The microalgae FAME composition using to calculate the biodiesel properties, incorporating unsaturation degree (Du), specific gravity (SG), kinematic viscosity (KV), cloud point (CP), cetane number (CN), iodine value (IV), saponification value (SV), higher heating value (HHV), were calculated from fatty acid profile according to Francisco et al.79, and Song et al.80 using the following Eqs. (310). Long chain saturation factor (LCSF, %wt.), and cold filter plugging point (CFPP, C) were determined in accordance with Ramos et al.81 using the following Eqs. (1112).
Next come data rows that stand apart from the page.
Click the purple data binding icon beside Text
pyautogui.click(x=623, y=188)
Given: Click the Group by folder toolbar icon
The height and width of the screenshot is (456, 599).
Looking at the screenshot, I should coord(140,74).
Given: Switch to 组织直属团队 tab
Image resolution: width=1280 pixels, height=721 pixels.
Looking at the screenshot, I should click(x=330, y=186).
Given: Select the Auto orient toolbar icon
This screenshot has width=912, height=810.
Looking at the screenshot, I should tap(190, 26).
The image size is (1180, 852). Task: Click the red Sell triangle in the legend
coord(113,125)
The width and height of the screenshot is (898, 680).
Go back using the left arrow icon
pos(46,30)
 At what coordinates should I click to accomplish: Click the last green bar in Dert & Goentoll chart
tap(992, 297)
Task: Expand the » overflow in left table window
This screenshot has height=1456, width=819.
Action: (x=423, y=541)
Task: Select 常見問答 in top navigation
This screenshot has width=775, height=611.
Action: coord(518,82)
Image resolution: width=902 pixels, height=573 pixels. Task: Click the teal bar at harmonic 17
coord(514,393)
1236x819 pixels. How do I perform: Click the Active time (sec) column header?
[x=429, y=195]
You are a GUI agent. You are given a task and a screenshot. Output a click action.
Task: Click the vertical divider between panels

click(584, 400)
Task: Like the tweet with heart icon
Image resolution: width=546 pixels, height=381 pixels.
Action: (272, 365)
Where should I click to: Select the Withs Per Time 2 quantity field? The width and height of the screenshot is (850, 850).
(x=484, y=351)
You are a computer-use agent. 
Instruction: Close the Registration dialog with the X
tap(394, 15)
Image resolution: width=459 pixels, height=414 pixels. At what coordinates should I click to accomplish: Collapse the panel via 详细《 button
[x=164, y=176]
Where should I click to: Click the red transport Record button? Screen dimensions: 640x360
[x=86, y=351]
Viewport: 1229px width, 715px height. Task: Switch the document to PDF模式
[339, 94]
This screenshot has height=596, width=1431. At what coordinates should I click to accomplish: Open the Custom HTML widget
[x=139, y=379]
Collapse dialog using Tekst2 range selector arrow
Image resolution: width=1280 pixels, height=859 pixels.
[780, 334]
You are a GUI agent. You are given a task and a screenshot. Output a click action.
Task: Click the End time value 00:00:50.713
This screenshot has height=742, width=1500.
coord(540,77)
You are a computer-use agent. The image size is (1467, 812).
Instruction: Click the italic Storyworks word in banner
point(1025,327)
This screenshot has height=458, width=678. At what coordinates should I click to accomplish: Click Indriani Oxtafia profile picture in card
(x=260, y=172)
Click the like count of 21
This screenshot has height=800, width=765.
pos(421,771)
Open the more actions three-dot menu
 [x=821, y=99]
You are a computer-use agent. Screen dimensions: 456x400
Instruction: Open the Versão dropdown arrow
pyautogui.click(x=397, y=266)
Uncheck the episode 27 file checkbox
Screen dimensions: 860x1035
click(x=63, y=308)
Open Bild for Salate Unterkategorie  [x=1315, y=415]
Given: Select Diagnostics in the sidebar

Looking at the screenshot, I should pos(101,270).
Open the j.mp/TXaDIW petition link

$$Du = \sum C_{ = } \times Mf$$
(3)

where C= refers to the number of C=C double bonds in fatty acid, while Mf represents mass fraction of each individual fatty acid.

$${\text{KV }}\left( {{\text{mm}}^{{2}} {\text{s}}^{{ - {1}}} } \right) = - 0.{\text{6316 Du}} + {2}0{65}$$
(4)
$${\text{SG }}\left( {{\text{kg}}^{{ - {1}}} } \right) = 0.00{\text{55 Du}} + 0.{8726}$$
(5)
$${\text{CP }}(^\circ {\text{C}}) = - {13}.{\text{356 Du}} + {19}.{994}$$
(6)
$${\text{CN}} = - {6}.{\text{6684 Du}} + {62}.{876}$$
(7)
$${\text{IV }}\left( {{\text{g}}/{\text{I}}_{{2}} /{1}00{\text{ g oil}}} \right) = {74}.{\text{373 Du}} + {12}.{71}$$
(8)
$${\text{SV}} = \sum {\left( {{56}0{\text{N}}} \right)/{\text{M}}}$$
(9)

In the previous equations, D is referred to the number of double bonds in the fatty ester, M is the molecular weight of the fatty ester, and N is the percentage of the certain fatty ester in the oil sample.

$${\text{HHV }}\left( {{\text{MJkg}}^{{ - {1}}} } \right) = {1}.{76}0{\text{1Du}} + {38}.{534}$$
(10)
$${\text{LCSF }}\left( {{\text{wt }}\% } \right) = \left( {0.{1} \times {\text{C}}_{{{16}}} } \right) + \left( {0.{5} \times {\text{C}}_{{{18}}} } \right) + \left( {{1}.0 \times {\text{C}}_{{{2}0}} } \right) + \left( {{1}.{5} \times {\text{C}}_{{{22}}} } \right) + \left( {{2}.0 \times {\text{C}}_{{{24}}} } \right)$$
(11)
$${\text{CFPP}}\left( {^\circ {\text{C}}} \right) = \left( {{3}.{1417} \times {\text{LCSF}}} \right) - {16}.{477}$$
(12)

In the above Eq. (11), C16, C18, C20, C22, and C24 refer to mass fraction of saturated fatty acids containing C16, C18, C20, C22, and C24, respectively.

Statistical analysis

The experiments were carried out in triplicate and the results are shown as means standard deviation (± SD). Statistical analyses were carried out by using SPSS (version 23). One-way analysis (ANOVA) was used to compare mean values and to determine whether the results were statistically significant at probability levels ≤ 0.05, the differences were significant the post-hoc Dunn's multiple range test was used.